┌────────

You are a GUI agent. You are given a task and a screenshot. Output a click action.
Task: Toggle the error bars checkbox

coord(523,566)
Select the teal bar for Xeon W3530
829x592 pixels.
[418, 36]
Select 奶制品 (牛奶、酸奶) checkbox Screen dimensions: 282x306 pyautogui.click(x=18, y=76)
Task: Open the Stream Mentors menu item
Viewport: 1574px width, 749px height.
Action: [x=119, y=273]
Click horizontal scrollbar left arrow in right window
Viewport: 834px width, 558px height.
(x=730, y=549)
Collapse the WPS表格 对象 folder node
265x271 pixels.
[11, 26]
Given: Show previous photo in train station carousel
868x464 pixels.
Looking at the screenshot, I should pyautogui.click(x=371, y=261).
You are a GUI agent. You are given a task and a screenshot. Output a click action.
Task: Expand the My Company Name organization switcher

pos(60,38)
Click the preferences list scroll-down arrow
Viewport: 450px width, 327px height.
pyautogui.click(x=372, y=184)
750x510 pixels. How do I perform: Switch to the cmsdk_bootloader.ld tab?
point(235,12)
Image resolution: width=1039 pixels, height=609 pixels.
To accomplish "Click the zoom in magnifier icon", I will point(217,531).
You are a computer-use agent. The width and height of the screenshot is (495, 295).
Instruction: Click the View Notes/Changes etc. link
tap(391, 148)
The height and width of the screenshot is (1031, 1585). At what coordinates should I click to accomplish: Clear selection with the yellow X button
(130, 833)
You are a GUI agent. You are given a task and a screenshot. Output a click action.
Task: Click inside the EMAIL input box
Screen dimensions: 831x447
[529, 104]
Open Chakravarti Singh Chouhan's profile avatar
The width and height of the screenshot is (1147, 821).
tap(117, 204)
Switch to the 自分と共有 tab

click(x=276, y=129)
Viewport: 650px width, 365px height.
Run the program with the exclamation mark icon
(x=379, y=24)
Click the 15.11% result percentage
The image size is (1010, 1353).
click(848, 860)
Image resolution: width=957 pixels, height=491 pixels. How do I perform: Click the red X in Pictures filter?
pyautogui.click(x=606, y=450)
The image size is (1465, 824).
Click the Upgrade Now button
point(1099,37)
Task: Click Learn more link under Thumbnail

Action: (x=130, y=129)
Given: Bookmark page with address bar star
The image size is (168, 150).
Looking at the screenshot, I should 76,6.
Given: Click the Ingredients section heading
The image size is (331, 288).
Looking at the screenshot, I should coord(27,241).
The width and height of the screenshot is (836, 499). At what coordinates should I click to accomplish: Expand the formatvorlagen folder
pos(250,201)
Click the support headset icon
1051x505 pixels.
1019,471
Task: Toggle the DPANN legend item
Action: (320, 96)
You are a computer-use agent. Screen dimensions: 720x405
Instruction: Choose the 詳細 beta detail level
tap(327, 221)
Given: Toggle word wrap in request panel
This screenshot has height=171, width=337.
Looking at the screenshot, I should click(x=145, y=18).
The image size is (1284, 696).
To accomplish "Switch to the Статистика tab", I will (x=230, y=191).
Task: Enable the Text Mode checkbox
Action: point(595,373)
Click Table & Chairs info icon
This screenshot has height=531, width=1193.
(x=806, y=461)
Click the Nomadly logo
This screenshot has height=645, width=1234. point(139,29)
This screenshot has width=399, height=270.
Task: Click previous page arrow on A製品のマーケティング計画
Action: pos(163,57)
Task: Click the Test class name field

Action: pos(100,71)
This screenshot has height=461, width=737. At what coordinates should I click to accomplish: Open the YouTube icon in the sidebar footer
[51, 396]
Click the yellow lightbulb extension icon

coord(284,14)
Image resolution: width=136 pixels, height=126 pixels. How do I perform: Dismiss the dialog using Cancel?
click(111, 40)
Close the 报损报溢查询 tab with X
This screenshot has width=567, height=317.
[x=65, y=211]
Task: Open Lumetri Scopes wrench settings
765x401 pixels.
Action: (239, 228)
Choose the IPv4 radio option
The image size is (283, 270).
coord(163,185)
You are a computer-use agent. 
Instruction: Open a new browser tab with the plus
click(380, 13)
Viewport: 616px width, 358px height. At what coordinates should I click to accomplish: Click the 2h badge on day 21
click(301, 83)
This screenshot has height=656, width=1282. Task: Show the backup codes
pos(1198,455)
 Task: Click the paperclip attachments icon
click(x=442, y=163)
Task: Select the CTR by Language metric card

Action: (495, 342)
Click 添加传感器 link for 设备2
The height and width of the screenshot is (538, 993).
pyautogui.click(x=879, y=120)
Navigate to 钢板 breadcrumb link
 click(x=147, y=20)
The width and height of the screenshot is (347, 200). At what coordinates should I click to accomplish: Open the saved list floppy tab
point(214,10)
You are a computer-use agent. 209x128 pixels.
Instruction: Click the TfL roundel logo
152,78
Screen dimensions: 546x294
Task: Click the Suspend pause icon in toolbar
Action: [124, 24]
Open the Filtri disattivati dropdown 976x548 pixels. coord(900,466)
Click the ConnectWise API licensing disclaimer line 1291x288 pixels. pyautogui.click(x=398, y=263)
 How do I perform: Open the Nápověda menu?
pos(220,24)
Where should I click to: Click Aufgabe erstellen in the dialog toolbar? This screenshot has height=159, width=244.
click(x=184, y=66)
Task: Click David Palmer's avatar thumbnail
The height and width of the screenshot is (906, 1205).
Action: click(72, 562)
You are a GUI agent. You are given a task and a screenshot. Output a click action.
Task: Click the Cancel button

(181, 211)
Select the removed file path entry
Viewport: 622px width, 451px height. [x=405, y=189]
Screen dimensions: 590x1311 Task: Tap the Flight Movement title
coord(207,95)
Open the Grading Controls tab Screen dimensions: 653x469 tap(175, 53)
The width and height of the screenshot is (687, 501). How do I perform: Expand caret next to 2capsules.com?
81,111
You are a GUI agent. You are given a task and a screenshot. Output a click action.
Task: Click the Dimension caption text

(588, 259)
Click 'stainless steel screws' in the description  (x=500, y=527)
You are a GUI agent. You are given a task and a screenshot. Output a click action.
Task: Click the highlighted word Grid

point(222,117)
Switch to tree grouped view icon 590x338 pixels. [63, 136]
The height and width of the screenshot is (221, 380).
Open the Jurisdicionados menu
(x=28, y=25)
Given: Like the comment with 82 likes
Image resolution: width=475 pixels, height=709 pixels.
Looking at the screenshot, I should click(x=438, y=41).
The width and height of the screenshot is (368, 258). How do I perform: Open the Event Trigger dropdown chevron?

└────────

◆ WORK INSTRUCTION
Each line of the records above, from the first through the one containing "Image resolution: width=1039", is to be retyped exactly; no other line belongs.

◆ RESPONSE BELOW
You are a GUI agent. You are given a task and a screenshot. Output a click action.
Task: Toggle the error bars checkbox

coord(523,566)
Select the teal bar for Xeon W3530
829x592 pixels.
[418, 36]
Select 奶制品 (牛奶、酸奶) checkbox Screen dimensions: 282x306 pyautogui.click(x=18, y=76)
Task: Open the Stream Mentors menu item
Viewport: 1574px width, 749px height.
Action: [x=119, y=273]
Click horizontal scrollbar left arrow in right window
Viewport: 834px width, 558px height.
(x=730, y=549)
Collapse the WPS表格 对象 folder node
265x271 pixels.
[11, 26]
Given: Show previous photo in train station carousel
868x464 pixels.
Looking at the screenshot, I should pyautogui.click(x=371, y=261).
You are a GUI agent. You are given a task and a screenshot. Output a click action.
Task: Expand the My Company Name organization switcher

pos(60,38)
Click the preferences list scroll-down arrow
Viewport: 450px width, 327px height.
pyautogui.click(x=372, y=184)
750x510 pixels. How do I perform: Switch to the cmsdk_bootloader.ld tab?
point(235,12)
Image resolution: width=1039 pixels, height=609 pixels.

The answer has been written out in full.